▸ **WHAT NEEDS TO BE DONE**: Copy out and return the lines from the one holding "Click the special bond value 51689" to the end of the listing below, both included, omitting the pictures.
- - - -
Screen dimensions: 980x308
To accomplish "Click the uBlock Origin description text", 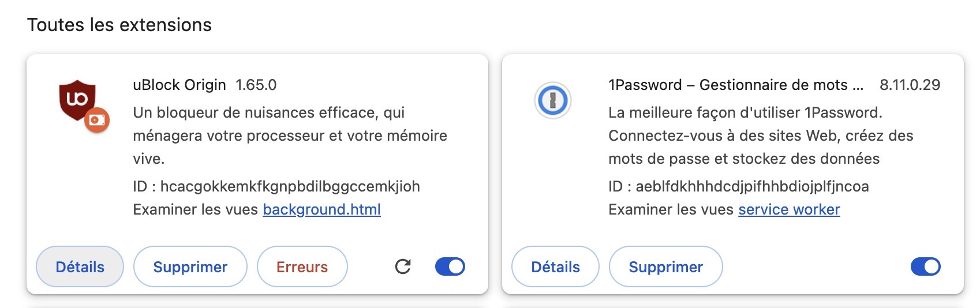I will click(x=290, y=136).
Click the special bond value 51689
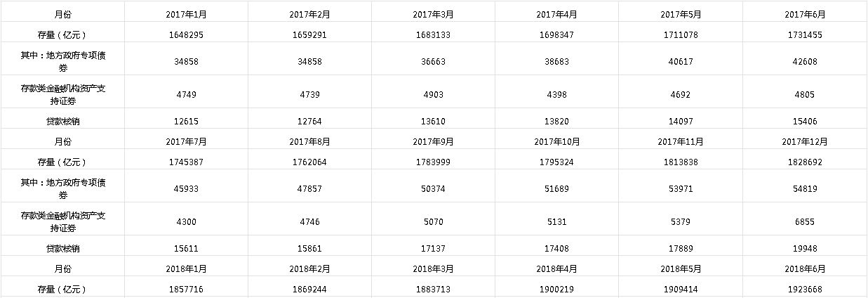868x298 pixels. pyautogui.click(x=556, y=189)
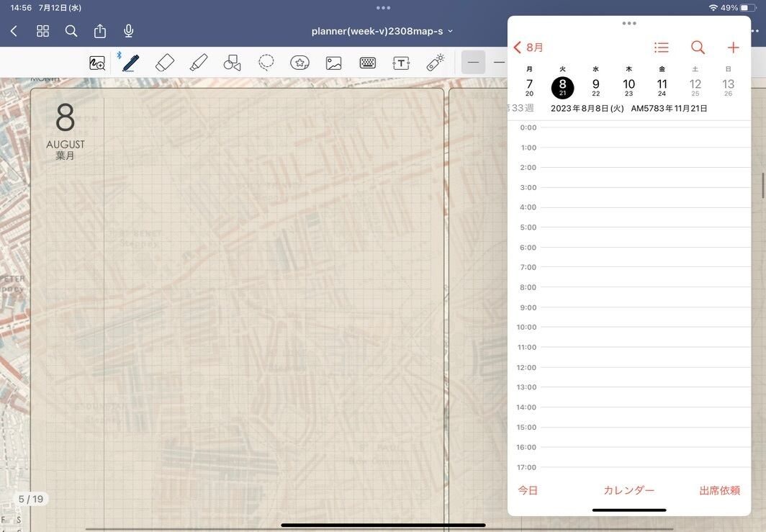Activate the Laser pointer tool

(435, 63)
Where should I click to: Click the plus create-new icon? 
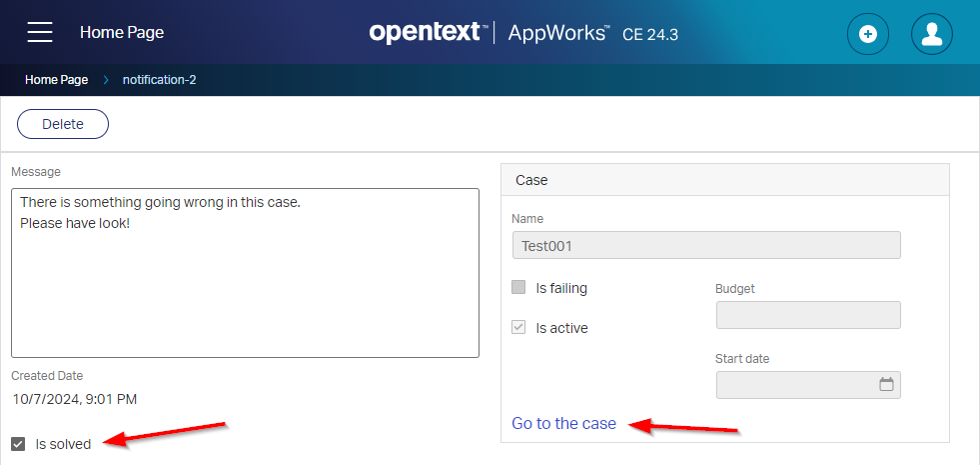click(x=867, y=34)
- - - -
▸ **TASK ANSWER**:
Click the special bond value 51689
868x298 pixels. pyautogui.click(x=556, y=189)
Activate the Laser pointer tool

(435, 63)
Where should I click to: Click the plus create-new icon? 
click(x=867, y=34)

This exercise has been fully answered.